> _Records from a dataset_:
╔══

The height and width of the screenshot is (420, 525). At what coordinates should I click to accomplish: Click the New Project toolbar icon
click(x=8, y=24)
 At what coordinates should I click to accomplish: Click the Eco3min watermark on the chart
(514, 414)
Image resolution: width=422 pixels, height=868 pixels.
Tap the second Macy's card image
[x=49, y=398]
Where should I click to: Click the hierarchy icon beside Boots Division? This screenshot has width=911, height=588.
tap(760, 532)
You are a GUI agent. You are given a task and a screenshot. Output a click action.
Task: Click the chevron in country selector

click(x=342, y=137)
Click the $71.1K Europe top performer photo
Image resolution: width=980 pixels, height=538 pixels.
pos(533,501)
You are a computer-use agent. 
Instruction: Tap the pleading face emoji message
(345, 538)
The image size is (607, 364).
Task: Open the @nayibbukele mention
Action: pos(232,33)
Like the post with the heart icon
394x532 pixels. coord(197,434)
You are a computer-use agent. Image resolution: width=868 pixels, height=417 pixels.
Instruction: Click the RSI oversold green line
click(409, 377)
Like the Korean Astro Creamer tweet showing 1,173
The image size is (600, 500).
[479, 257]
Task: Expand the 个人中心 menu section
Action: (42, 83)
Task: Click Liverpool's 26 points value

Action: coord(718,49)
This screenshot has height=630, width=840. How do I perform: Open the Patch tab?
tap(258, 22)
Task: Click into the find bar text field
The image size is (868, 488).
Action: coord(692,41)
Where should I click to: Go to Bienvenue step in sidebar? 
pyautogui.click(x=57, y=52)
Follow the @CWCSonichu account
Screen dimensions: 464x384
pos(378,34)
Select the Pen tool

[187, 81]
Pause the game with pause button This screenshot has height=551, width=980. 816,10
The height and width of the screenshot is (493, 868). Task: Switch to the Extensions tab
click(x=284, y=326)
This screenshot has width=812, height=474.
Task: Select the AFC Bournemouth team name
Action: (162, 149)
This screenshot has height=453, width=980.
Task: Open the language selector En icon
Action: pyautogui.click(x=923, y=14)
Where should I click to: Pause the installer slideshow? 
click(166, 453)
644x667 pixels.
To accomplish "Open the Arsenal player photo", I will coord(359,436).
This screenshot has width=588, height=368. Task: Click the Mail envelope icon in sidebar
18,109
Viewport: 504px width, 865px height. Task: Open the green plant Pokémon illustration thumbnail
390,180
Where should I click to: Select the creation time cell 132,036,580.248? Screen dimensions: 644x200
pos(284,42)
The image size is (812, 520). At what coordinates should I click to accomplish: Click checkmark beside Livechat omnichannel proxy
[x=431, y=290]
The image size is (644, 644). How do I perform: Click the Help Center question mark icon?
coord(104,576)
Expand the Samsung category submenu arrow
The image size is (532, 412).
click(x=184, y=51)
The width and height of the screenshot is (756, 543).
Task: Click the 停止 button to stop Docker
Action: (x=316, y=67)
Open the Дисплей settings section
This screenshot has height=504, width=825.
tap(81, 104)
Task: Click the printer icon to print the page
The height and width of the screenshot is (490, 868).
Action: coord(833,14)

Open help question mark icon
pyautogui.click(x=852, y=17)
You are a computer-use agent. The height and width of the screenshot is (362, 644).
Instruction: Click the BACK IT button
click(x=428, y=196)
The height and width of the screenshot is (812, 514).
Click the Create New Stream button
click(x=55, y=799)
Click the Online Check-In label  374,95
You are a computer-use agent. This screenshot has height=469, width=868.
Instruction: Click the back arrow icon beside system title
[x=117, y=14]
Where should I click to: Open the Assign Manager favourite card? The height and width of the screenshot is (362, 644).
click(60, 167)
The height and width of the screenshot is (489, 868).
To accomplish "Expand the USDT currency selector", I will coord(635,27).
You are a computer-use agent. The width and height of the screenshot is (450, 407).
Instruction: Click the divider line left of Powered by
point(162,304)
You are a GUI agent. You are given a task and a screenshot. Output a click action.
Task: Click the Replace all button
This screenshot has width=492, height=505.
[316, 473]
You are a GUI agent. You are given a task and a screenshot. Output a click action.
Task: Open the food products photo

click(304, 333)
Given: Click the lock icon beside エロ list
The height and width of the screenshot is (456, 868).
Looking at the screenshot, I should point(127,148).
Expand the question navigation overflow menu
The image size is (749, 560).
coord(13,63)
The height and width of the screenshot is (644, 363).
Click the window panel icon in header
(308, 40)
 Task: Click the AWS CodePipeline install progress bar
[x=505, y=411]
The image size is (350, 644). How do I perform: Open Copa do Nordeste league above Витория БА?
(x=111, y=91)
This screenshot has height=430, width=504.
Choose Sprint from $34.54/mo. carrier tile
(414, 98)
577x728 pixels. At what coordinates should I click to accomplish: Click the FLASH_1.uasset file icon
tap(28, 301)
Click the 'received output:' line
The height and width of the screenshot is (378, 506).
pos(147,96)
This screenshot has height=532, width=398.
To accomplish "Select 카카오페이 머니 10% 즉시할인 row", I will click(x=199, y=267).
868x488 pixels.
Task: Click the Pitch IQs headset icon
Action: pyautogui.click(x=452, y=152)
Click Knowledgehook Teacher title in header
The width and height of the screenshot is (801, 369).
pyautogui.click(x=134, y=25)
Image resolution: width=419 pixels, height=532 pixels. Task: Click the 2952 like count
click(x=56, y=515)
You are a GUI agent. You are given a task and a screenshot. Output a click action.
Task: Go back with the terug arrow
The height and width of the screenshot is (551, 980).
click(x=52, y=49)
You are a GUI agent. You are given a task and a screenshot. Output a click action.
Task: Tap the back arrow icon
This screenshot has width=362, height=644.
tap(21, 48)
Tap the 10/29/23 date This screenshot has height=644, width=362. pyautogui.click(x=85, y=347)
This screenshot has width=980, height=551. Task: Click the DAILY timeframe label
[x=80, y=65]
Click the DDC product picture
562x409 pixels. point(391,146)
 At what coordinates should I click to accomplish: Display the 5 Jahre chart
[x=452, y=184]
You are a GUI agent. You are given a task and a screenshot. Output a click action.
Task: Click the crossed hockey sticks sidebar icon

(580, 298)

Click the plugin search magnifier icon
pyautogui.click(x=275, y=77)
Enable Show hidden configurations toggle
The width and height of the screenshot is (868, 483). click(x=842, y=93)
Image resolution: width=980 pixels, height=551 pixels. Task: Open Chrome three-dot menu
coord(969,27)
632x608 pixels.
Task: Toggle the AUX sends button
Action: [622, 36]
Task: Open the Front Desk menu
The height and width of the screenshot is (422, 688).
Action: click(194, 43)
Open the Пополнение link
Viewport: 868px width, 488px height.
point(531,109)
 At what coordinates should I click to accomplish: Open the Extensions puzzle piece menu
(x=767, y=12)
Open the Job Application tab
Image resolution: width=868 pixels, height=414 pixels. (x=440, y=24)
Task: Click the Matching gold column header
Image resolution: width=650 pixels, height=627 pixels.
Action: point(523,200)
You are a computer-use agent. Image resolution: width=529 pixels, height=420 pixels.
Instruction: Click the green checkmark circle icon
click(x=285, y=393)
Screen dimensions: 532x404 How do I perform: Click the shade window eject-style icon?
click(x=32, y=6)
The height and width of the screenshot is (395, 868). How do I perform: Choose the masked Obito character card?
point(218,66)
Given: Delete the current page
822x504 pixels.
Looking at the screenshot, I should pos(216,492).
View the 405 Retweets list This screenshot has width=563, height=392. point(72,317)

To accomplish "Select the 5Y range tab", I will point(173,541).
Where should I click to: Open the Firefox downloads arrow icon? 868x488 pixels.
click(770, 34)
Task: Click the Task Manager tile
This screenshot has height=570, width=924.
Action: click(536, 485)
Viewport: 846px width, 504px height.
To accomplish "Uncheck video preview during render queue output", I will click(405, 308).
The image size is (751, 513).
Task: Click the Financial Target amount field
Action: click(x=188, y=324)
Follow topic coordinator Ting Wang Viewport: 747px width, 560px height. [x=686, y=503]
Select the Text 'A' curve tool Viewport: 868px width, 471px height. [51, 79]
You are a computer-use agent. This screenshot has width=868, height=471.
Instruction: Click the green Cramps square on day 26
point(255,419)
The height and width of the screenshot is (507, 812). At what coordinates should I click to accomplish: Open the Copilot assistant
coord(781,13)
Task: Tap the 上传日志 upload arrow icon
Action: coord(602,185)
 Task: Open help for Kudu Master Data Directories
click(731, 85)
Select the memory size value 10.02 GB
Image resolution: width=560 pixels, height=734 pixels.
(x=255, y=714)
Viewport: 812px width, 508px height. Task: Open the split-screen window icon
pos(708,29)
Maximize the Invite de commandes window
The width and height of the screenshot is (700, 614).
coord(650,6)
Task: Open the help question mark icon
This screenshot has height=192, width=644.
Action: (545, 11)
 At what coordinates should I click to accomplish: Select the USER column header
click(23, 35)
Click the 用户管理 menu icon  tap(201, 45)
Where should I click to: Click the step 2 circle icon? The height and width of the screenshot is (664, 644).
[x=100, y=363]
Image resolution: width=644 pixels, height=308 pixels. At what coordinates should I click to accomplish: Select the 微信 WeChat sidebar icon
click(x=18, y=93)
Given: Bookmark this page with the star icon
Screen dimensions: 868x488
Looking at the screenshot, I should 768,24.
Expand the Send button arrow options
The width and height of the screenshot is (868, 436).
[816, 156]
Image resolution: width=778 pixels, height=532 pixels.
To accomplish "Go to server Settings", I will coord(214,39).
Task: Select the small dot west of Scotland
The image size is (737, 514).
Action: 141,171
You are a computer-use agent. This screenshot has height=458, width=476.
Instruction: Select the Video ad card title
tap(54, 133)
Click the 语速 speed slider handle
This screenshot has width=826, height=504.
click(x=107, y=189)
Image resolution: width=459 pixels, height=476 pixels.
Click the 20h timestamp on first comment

╚══

> _Problem statement_: Locate every line in the items above that contains the word "green" and copy each of those lines. Case counts.

> _The solution_:
Instruction: Click the RSI oversold green line
Viewport: 504px width, 865px height. Task: Open the green plant Pokémon illustration thumbnail
Instruction: Click the green checkmark circle icon
Instruction: Click the green Cramps square on day 26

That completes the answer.